▶ Directions
Copy all the entries word for word, but omit the pictures.

---------- Data ----------

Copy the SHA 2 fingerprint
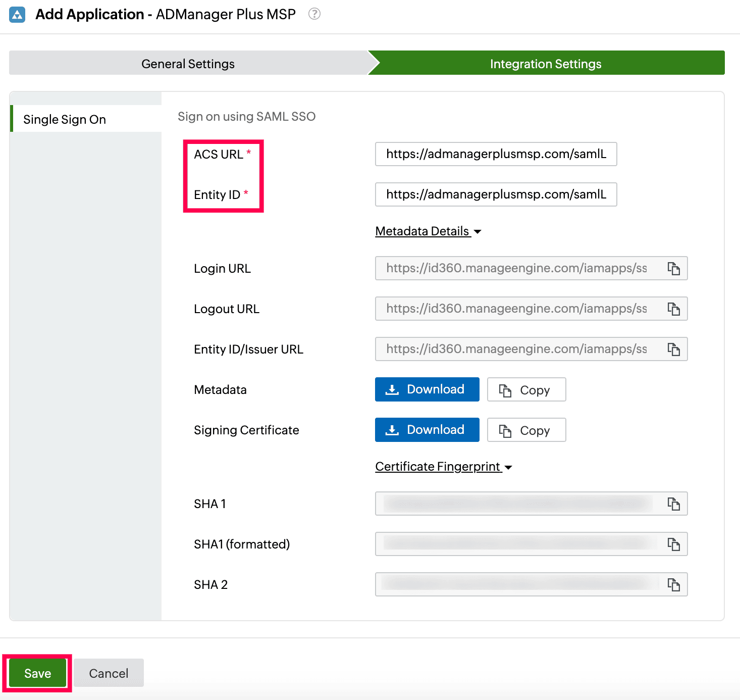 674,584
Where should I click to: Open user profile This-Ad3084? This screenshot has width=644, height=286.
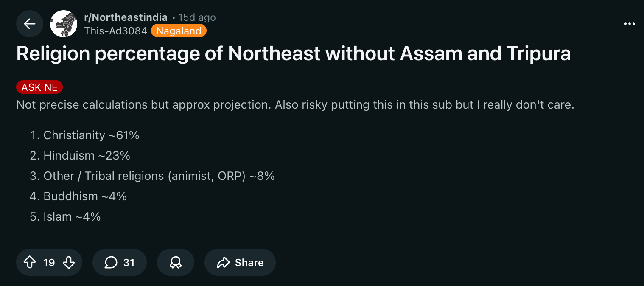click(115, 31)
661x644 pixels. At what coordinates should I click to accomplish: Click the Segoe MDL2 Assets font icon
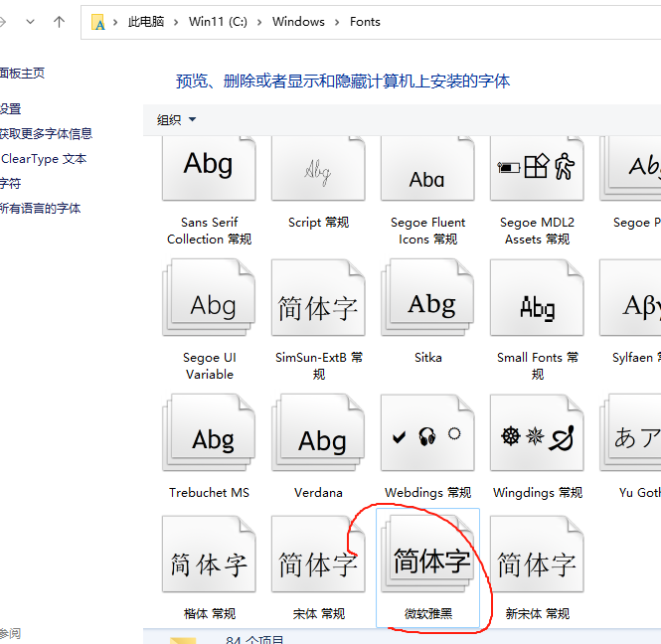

----------

▶ Answer to the exercise
Copy the SHA 2 fingerprint
 674,584
Where should I click to: Open user profile This-Ad3084? This screenshot has width=644, height=286.
click(115, 31)
661x644 pixels. At what coordinates should I click to accomplish: Click the Segoe MDL2 Assets font icon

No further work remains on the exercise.